The Mayor of London’s decision to ban a Christian group’s ‘gay cure’ advert from London buses was not illegal, a court has ruled.
Core Issues Trust, a non-profit Christian group, was banned by Boris Johnson from running a campaign calling for respect of individuals who claim they have been 'cured' of homosexuality.
The advert, a parody of gay rights charity Stonewall's 'Some People Are Gay. Get Over It!', would have said 'Not Gay! Ex-Gay, Post-Gay and Proud. Get Over It!'
Justice Lang, sitting at London's High Court, ruled the ban was 'procedurally unfair, in breach of its own procedures and demonstrated a failure to consider the relevant issues.'
But the ad was deemed to cause 'grave offence' to gay people, and would have increased 'the risk of prejudice and homophobic attacks'.

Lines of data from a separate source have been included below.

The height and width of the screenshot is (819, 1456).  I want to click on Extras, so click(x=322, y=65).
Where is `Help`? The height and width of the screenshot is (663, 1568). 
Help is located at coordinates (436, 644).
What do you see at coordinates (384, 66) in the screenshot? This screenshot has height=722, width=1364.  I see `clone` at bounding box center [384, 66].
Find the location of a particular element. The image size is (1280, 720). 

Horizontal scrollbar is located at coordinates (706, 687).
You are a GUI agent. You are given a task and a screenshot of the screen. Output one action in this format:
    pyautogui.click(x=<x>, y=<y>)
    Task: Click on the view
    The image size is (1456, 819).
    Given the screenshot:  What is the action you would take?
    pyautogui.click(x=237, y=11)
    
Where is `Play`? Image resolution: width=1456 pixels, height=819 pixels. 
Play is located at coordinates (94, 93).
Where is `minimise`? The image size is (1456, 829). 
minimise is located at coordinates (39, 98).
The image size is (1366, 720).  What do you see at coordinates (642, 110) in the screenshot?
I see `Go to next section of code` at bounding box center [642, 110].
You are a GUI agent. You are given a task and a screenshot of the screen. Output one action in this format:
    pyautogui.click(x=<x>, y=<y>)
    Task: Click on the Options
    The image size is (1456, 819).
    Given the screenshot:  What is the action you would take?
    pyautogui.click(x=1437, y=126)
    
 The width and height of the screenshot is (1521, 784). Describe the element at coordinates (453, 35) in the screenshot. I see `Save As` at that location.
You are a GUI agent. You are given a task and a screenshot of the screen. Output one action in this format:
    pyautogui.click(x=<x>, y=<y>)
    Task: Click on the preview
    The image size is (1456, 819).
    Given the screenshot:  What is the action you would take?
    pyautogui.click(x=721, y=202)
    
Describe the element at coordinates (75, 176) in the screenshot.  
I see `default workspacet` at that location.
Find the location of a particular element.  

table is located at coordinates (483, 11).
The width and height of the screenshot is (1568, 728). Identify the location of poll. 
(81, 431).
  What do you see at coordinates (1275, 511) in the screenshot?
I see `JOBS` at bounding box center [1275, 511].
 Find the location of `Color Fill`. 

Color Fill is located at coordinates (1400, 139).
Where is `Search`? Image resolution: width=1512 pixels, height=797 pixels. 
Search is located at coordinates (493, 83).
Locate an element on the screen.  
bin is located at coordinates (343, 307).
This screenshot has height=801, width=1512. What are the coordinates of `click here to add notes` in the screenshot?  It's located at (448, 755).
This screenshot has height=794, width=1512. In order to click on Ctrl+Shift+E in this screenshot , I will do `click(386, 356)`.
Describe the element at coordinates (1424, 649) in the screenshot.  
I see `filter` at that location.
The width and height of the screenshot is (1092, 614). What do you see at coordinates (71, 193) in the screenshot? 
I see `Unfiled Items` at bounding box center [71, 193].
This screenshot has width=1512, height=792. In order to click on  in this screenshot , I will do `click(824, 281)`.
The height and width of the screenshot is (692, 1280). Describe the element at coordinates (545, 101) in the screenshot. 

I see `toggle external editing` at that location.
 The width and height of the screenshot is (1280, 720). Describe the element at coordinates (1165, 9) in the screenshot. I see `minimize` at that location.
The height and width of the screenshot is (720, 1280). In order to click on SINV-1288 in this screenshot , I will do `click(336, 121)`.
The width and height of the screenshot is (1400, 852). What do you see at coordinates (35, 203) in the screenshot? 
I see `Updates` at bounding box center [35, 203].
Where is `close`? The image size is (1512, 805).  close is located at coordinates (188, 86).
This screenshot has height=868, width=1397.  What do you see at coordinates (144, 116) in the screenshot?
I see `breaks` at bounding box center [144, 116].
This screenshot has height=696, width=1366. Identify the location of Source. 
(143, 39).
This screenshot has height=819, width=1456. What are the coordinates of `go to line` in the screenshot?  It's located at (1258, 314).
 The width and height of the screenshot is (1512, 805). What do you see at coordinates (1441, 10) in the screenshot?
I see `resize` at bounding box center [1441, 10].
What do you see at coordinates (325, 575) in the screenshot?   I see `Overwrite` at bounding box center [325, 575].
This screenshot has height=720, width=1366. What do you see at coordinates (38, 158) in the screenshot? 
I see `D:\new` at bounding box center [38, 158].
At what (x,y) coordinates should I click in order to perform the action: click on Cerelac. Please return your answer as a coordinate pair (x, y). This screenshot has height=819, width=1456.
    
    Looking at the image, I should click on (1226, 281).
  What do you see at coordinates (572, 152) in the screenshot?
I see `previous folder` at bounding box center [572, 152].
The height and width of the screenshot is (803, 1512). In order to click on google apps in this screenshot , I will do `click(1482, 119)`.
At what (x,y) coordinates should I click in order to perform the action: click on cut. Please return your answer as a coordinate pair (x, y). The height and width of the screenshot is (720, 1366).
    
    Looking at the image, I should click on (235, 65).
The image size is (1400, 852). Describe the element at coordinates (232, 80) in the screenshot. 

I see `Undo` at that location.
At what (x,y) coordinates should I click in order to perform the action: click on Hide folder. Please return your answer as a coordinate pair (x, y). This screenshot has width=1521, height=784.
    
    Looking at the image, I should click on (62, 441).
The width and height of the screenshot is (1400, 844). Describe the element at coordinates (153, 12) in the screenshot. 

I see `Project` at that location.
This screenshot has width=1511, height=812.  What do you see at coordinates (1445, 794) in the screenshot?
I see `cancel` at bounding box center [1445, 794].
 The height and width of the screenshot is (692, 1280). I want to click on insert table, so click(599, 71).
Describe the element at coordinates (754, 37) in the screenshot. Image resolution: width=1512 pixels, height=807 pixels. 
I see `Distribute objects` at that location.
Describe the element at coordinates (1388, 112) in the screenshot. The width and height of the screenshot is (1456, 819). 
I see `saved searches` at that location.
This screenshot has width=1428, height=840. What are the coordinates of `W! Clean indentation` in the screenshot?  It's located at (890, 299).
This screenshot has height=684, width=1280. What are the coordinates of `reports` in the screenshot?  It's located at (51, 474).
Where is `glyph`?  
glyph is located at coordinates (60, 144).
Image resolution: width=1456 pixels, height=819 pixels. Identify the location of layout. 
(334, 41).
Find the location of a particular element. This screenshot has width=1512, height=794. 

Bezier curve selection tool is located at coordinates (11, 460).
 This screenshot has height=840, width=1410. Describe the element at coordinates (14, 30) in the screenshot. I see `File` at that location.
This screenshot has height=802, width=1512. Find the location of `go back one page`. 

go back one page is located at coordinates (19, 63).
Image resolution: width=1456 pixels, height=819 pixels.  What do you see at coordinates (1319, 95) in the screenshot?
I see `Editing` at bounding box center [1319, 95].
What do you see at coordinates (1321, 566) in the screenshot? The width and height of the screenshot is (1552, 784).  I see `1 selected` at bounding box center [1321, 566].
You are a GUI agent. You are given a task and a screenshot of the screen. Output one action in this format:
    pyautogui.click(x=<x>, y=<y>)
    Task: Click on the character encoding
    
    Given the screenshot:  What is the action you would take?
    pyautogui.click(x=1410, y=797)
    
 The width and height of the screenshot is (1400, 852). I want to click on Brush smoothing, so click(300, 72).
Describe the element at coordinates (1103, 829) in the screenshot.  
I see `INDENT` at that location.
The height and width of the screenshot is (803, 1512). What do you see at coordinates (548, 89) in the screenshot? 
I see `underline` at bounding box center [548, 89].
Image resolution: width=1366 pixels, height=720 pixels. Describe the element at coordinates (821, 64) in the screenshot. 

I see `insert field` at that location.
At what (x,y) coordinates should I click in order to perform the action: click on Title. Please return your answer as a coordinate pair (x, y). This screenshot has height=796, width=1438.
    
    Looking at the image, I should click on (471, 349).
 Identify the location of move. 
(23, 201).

At the time, Johnson condemned the 'gay cure' advert as 'offensive' and said it could lead to retaliation against Christians.
Dr Mike Davidson, co-director of the Core Issues Trust, said the ban was a 'deep threat' to democracy and freedom of speech.
Stonewall Chief Executive Ben Summerskill said: ‘Many people will be pleased by today’s decision.
'Had these voodoo “gay cure” adverts appeared in the pages of the Spectator or the Daily Telegraph it’s unlikely there would have been complaints.
'But in a city where over half of gay young people face bullying at school, and where tens of thousands of gay people are subjected to hate crimes every year just because of the way they were born, it’s perfectly proper for a mayor to object to the use of such advertising in an iconic public setting.’
No major mental health professional organization has ever sanctioned efforts to change sexual orientation and virtually all of them have released statements warning against 'gay cure' treatments.